Abstract

Definitions related to automatic differentiation.

Futhark supports a fairly complete facility for computing derivatives of functions through automatic differentiation (AD). The following does not constitute a full introduction to AD, which is a substantial topic by itself, but rather introduces enough concepts to describe Futhark's functional AD interface. AD is a program transformation that is implemented in the compiler itself, but the user interface is a handful of fairly simple functions.

AD is useful when optimising cost functions, and for any other purpose where you might need derivatives, such as for example computing surface normals for signed distance functions.

Synopsis

val jvp2 'a 'b : (f: a -> b) -> (x: a) -> (x': a) -> (b, b)
val vjp2 'a 'b : (f: a -> b) -> (x: a) -> (y': b) -> (b, a)
val jvp 'a 'b : (f: a -> b) -> (x: a) -> (x': a) -> b
val vjp 'a 'b : (f: a -> b) -> (x: a) -> (y': b) -> a

Description

val jvp2 'a 'b: (f: a -> b) -> (x: a) -> (x': a) -> (b, b)

Jacobian-Vector Product ("forward mode"), producing also the primal result as the first element of the result tuple.

val vjp2 'a 'b: (f: a -> b) -> (x: a) -> (y': b) -> (b, a)

Vector-Jacobian Product ("reverse mode"), producing also the primal result as the first element of the result tuple.

val jvp 'a 'b: (f: a -> b) -> (x: a) -> (x': a) -> b

Jacobian-Vector Product ("forward mode").

val vjp 'a 'b: (f: a -> b) -> (x: a) -> (y': b) -> a

Vector-Jacobian Product ("reverse mode").

Jacobians

For a differentiable function f whose input comprise n scalars and whose output comprises m scalars, the Jacobian for a given input point is an m by n matrix of scalars that each represent a partial derivatives. Intuitively, position (i,j) of the Jacobian describes how sensitive output i is to input j. The notion of Jacobian generalises to functions that accept or produce compound structures such as arrays, records, sums, and so on, simply by "flattening out" the values and considering only their constituent scalars.

Computing the full Jacobian is usually costly and sometimes not necessary, and it is not part of the AD facility provided by Futhark. Instead it is possible to parts of the Jacobian.

We can take the product of an an m by n Jacobian with an n-element tangent vector to produce an m-element vector (Jacobian-vector product). Such a product can be computed in a single (augmented) execution of the function f, and by choosing the tangent vector appropriately we can use this to compute the full Jacobian. This is provided by the function jvp.
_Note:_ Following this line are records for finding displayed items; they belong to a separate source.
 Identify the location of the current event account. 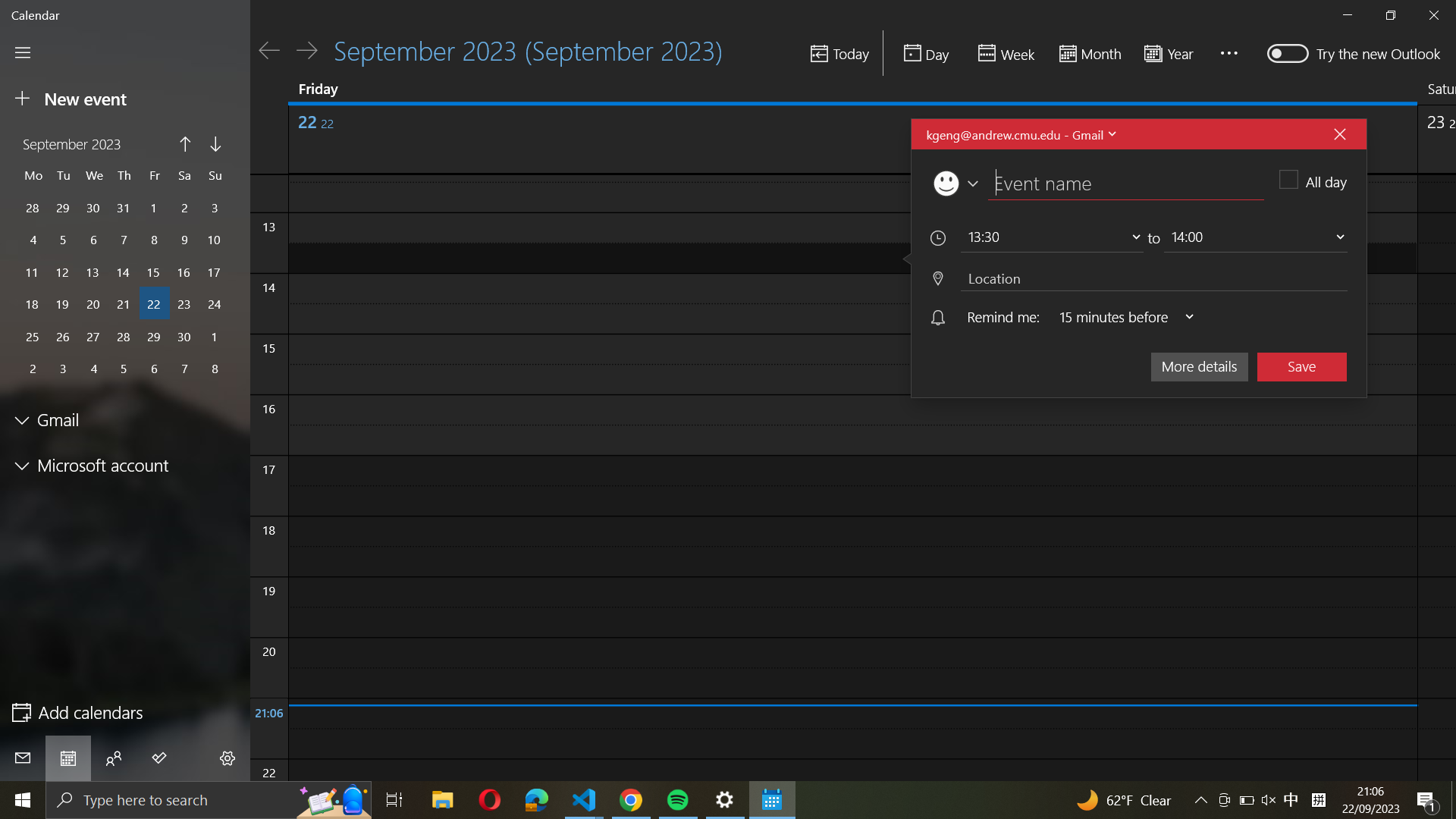
(1019, 133).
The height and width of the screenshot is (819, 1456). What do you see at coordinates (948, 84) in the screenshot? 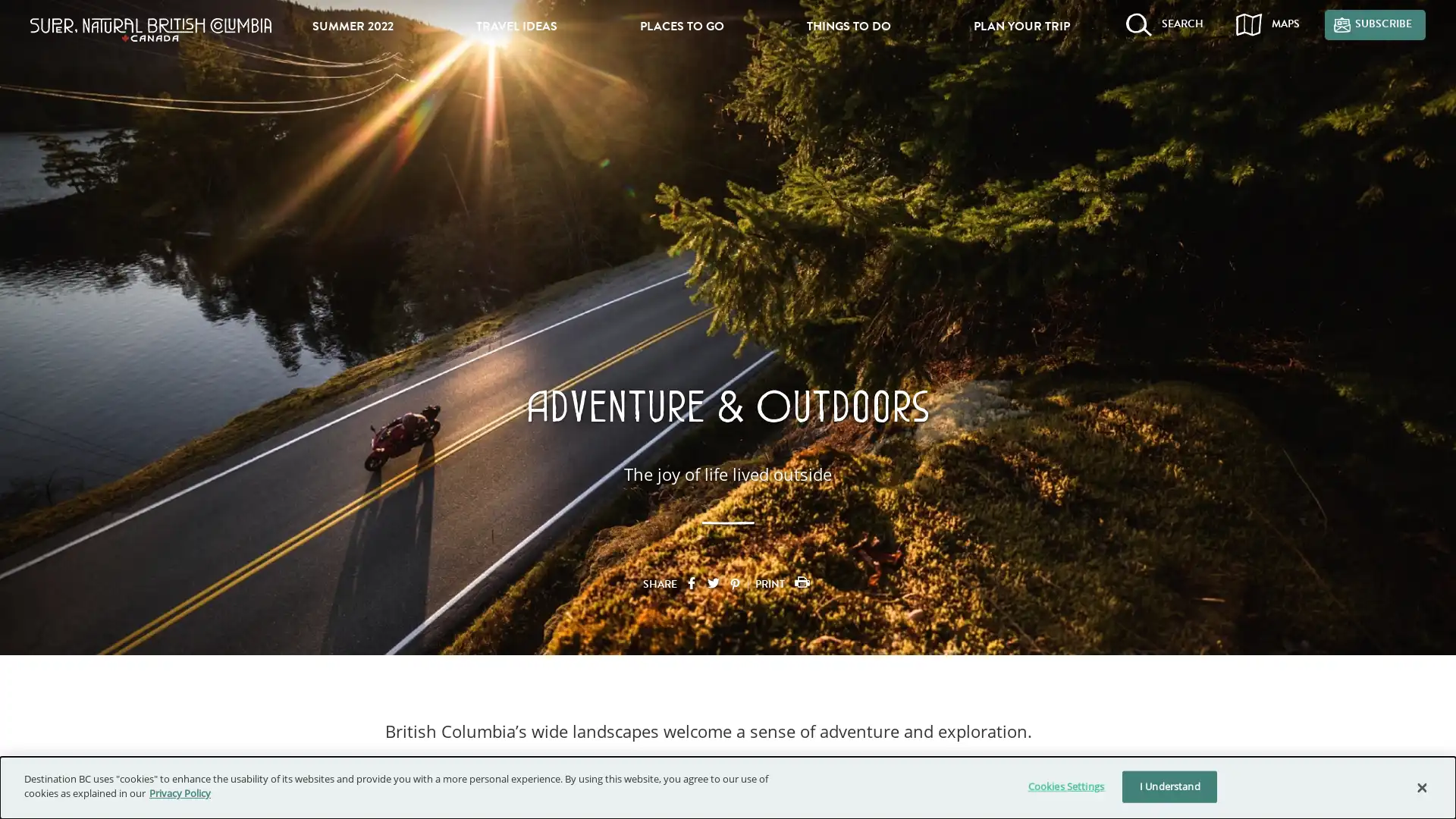
I see `Search` at bounding box center [948, 84].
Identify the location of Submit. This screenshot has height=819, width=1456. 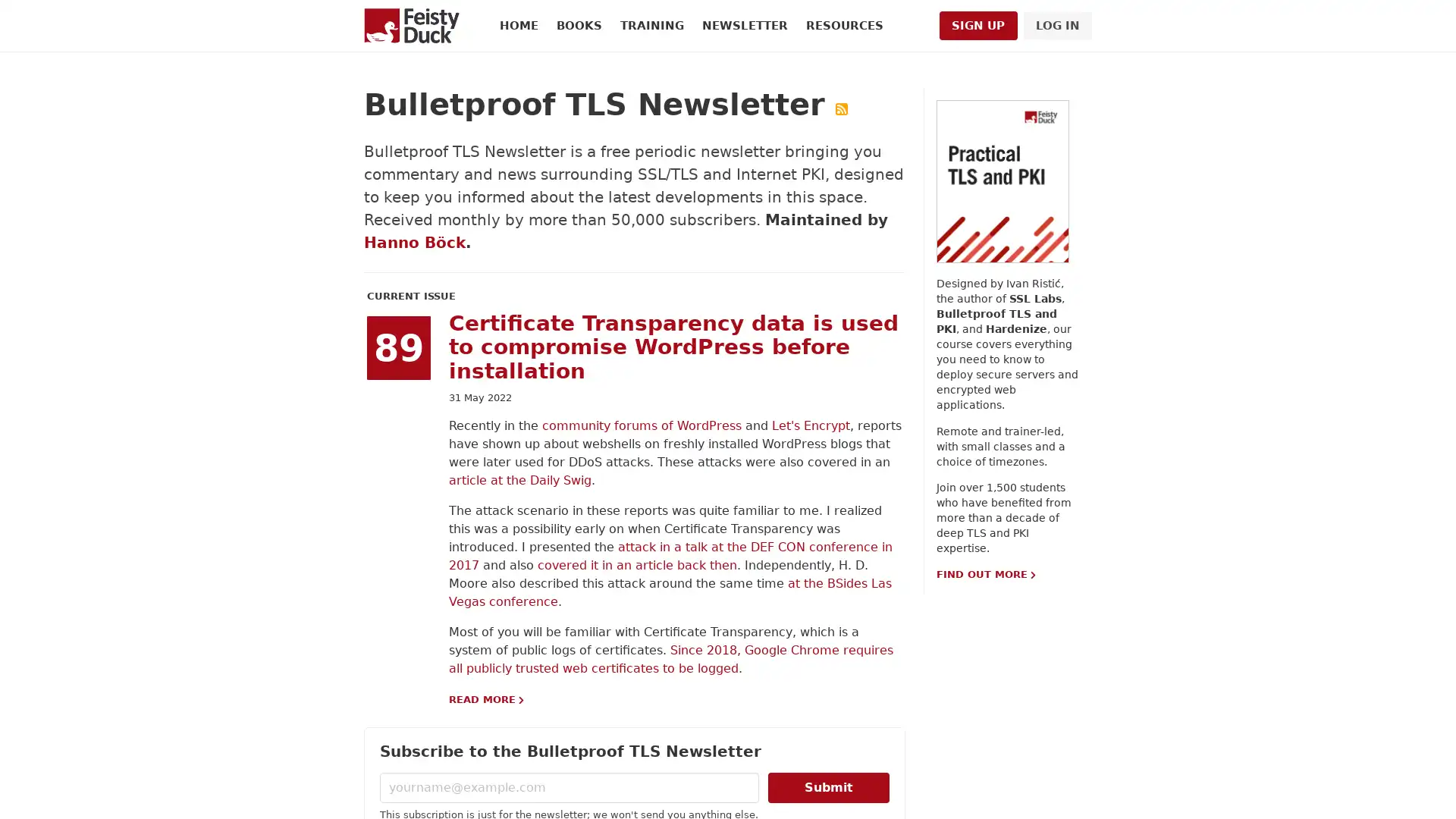
(828, 786).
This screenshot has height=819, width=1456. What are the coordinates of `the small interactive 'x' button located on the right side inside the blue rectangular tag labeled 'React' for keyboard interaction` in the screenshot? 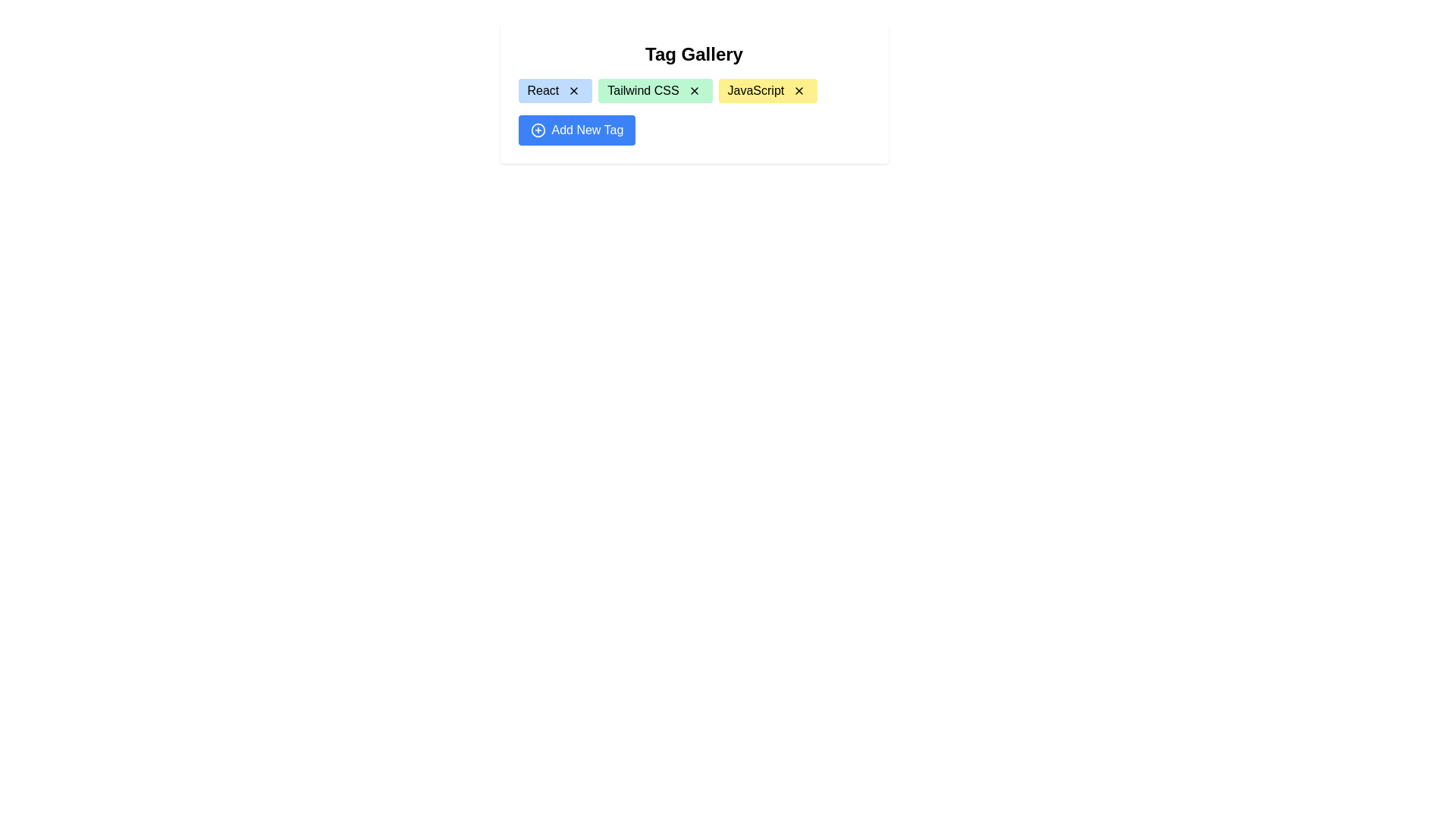 It's located at (573, 90).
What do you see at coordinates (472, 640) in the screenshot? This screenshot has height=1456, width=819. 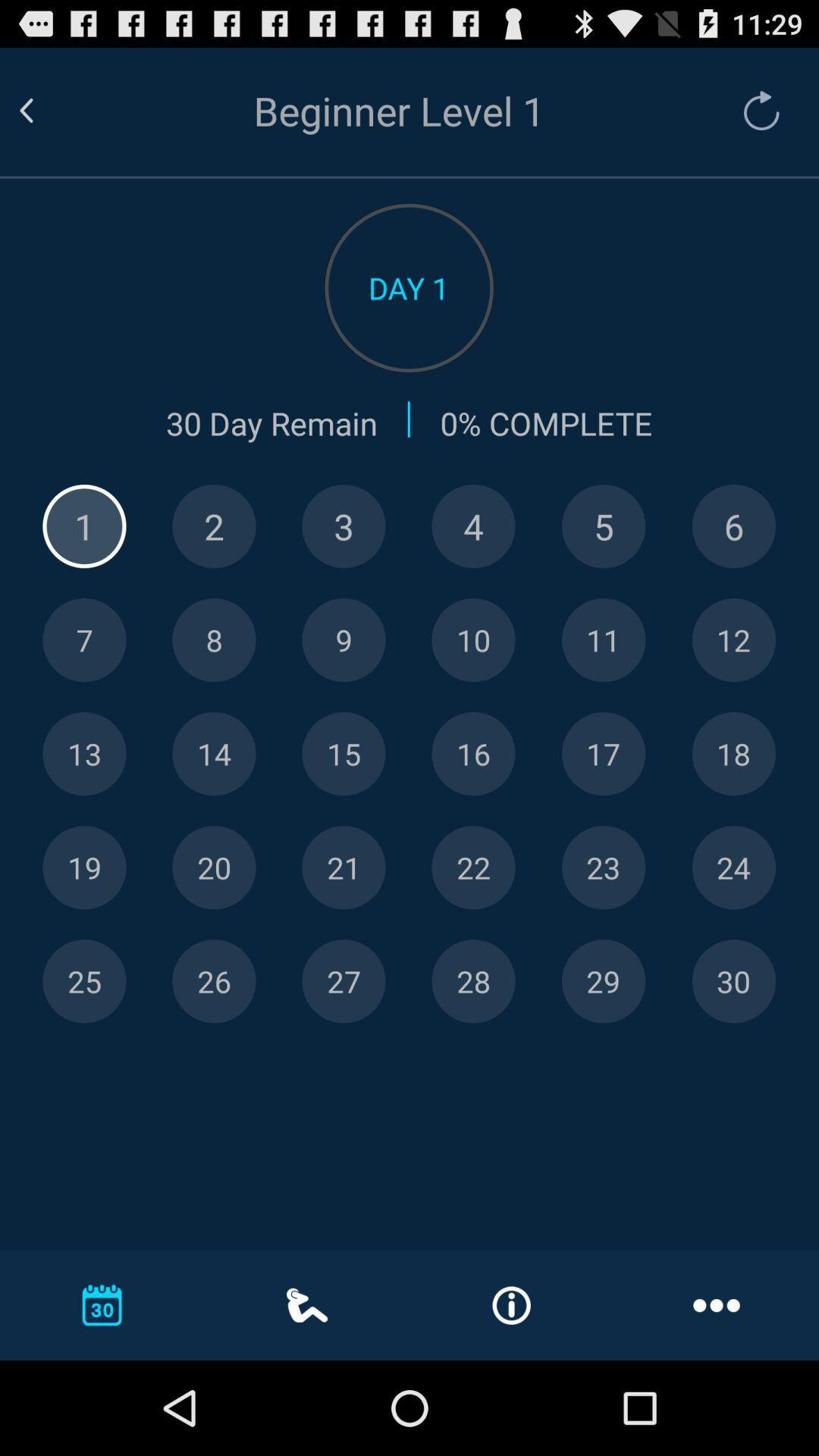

We can also take the product of an m-element vector cotangent vector with the m by n Jacobian to produce an n-element vector (Vector-Jacobian product). This too can be computed in a single execution of f, with vjp.

We can use the jvp function to produce a column of the full Jacobian, and vjp to produce a row. Which is superior for a given situation depends on whether the function has more inputs or outputs.

You can freely nest vjp and jvp to compute higher-order derivatives.

Efficiency

Both jvp and vjp work by transforming the program to carry along extra information associated with each scalar value.

In the case of vjp, this extra information takes the form of an additional scalar representing the tangent, which is then propagated in each scalar computation using essentially the chain rule. Therefore, jvp has a memory overhead of approximately 2x, and a computational overhead of slightly more, but usually less than 4x.

In the case of jvp, since our starting point is a cotangent, the function is essentially first run forward, then backwards (the return sweep) to propagate the cotangent. During the return sweep, all intermediate results computed during the forward sweep must still be available, and must therefore be stored in memory during the forward sweep. This means that the memory usage of jvp is essentially proportional to the number of sequential steps of the original function (essentially turning time into space). The compiler does a nontrivial amount of optimisation to ameliorate this overhead (see AD for an Array Language with Nested Parallelism), but it can still be substantial for programs with deep sequential loops.

Differentiable functions

AD only gives meaningful results for differentiable functions. The Futhark type system does not distinguish differentiable or non-differentiable operations. As a rule of thumb, a function is differentiable if its results are computed using a composition of primitive floating-point operations, without ever converting to or from integers.

Limitations

jvp is expected to work in all cases. vjp has limitations when using the GPU backends similar to those for irregular flattening. Specifically, you should avoid structures with variant sizes, such as loops that carry an array that changes size through the execution of the loop.